**Description of the task**
I need the lines below from the one with "Viewport: 1568px width, 623px" down to the one with "Task: Open the 16798 bản ghi footer dropdown" reproduced exactly, both ends included, and nothing else.

Segment Start: Task data

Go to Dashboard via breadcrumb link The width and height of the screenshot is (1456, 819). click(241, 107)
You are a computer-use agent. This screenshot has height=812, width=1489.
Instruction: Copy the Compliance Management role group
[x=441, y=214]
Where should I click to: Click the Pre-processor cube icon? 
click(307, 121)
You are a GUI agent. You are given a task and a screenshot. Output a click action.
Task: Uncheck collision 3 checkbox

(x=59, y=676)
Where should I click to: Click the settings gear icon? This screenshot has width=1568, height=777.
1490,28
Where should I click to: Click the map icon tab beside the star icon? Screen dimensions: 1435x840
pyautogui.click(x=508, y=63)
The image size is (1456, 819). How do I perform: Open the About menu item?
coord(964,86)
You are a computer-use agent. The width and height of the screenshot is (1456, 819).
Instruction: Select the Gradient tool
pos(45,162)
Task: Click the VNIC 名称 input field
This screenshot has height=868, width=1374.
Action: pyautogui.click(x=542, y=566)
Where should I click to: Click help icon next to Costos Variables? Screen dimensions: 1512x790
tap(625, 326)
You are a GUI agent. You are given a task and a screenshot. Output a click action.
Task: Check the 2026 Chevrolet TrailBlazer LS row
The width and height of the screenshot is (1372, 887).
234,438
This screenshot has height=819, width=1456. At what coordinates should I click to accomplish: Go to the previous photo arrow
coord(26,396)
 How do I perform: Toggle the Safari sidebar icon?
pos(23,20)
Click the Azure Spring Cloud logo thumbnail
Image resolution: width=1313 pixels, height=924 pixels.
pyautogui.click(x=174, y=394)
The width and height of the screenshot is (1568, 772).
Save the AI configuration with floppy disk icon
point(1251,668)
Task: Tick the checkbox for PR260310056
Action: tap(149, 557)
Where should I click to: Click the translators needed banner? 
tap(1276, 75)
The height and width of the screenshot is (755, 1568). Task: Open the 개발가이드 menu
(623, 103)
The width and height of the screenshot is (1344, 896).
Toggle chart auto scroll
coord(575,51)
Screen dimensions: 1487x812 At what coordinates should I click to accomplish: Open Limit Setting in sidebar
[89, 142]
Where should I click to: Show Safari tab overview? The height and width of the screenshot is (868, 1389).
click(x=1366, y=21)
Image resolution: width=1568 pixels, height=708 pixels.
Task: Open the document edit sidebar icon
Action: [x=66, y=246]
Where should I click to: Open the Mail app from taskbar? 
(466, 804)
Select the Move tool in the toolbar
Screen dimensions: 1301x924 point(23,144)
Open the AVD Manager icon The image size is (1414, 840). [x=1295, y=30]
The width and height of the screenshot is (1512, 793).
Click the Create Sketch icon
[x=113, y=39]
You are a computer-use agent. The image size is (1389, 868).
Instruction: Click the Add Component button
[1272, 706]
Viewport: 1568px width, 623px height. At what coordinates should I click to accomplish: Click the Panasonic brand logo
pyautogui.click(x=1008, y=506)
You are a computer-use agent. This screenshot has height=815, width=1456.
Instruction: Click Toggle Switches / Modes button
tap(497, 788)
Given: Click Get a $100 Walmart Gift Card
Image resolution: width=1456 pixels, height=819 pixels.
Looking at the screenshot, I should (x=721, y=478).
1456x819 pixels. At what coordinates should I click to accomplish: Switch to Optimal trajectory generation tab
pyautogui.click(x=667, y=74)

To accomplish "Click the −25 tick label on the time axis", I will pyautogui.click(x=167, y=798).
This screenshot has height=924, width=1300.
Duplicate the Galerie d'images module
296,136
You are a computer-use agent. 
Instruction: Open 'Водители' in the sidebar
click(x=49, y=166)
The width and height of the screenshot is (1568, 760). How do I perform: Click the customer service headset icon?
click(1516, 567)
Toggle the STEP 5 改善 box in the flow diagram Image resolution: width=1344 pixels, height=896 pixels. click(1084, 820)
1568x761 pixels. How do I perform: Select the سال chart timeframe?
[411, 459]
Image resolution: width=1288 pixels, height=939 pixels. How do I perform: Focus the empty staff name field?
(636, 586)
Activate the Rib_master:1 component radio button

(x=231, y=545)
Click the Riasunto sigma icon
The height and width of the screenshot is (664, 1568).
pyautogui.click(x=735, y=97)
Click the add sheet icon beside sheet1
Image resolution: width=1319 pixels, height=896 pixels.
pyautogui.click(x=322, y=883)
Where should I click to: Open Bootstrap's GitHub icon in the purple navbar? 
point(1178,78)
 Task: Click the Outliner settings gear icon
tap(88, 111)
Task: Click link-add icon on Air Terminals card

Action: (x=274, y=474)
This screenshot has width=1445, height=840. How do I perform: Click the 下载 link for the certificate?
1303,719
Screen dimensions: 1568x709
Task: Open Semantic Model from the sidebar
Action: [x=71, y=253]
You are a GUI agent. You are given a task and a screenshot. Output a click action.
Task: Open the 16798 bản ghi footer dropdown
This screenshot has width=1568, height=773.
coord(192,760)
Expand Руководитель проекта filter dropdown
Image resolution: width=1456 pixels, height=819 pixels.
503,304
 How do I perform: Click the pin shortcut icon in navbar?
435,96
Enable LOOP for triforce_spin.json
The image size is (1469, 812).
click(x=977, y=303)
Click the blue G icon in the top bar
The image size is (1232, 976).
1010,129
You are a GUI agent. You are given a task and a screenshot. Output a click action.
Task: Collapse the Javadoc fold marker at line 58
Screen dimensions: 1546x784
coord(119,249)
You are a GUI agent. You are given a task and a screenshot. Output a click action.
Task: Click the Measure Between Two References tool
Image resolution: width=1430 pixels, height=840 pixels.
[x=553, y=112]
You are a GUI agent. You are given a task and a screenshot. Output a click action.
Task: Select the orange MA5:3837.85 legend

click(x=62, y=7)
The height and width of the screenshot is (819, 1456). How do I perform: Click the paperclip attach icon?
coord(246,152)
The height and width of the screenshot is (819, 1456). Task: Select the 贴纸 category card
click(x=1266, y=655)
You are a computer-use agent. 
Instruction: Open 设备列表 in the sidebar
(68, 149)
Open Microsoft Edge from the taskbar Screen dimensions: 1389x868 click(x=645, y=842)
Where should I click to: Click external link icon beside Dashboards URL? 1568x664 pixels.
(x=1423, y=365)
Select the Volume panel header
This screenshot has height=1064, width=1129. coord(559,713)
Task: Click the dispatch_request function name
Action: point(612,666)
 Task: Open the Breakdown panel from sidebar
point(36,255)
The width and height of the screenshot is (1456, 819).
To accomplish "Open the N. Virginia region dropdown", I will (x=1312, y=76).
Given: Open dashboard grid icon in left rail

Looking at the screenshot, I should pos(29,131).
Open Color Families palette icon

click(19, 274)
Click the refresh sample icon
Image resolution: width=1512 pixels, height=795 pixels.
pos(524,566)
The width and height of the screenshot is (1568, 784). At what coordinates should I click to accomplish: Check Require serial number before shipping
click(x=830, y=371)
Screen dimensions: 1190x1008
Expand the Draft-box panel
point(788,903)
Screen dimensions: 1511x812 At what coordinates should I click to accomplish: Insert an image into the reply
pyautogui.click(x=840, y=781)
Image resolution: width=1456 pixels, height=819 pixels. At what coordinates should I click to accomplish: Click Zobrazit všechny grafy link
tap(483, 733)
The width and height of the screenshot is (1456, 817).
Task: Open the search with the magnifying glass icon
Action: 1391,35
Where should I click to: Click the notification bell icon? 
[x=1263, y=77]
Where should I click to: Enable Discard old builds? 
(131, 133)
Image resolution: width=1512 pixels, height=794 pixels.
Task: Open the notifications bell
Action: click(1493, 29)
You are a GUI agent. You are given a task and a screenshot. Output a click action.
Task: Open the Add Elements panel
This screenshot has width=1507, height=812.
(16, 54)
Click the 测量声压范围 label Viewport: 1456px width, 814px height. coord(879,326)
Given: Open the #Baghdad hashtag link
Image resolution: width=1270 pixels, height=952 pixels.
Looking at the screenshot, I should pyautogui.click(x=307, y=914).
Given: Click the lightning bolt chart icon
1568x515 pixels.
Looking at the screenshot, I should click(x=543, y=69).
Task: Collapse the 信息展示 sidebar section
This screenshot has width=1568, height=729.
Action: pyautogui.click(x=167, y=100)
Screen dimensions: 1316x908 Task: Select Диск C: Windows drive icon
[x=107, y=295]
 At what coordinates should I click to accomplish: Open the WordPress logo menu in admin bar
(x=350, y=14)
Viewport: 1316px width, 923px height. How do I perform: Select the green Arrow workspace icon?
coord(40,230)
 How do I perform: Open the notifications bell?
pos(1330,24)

Segment End: Task data

**Completed exercise**
Viewport: 1568px width, 623px height. At what coordinates should I click to accomplish: Click the Panasonic brand logo
pyautogui.click(x=1008, y=506)
You are a computer-use agent. This screenshot has height=815, width=1456.
Instruction: Click Toggle Switches / Modes button
tap(497, 788)
Given: Click Get a $100 Walmart Gift Card
Image resolution: width=1456 pixels, height=819 pixels.
Looking at the screenshot, I should (x=721, y=478).
1456x819 pixels. At what coordinates should I click to accomplish: Switch to Optimal trajectory generation tab
pyautogui.click(x=667, y=74)

To accomplish "Click the −25 tick label on the time axis", I will pyautogui.click(x=167, y=798).
This screenshot has height=924, width=1300.
Duplicate the Galerie d'images module
296,136
You are a computer-use agent. 
Instruction: Open 'Водители' in the sidebar
click(x=49, y=166)
The width and height of the screenshot is (1568, 760). How do I perform: Click the customer service headset icon?
click(1516, 567)
Toggle the STEP 5 改善 box in the flow diagram Image resolution: width=1344 pixels, height=896 pixels. click(1084, 820)
1568x761 pixels. How do I perform: Select the سال chart timeframe?
[411, 459]
Image resolution: width=1288 pixels, height=939 pixels. How do I perform: Focus the empty staff name field?
(636, 586)
Activate the Rib_master:1 component radio button

(x=231, y=545)
Click the Riasunto sigma icon
The height and width of the screenshot is (664, 1568).
pyautogui.click(x=735, y=97)
Click the add sheet icon beside sheet1
Image resolution: width=1319 pixels, height=896 pixels.
pyautogui.click(x=322, y=883)
Where should I click to: Open Bootstrap's GitHub icon in the purple navbar? 
point(1178,78)
 Task: Click the Outliner settings gear icon
tap(88, 111)
Task: Click link-add icon on Air Terminals card

Action: (x=274, y=474)
This screenshot has width=1445, height=840. How do I perform: Click the 下载 link for the certificate?
1303,719
Screen dimensions: 1568x709
Task: Open Semantic Model from the sidebar
Action: [x=71, y=253]
You are a GUI agent. You are given a task and a screenshot. Output a click action.
Task: Open the 16798 bản ghi footer dropdown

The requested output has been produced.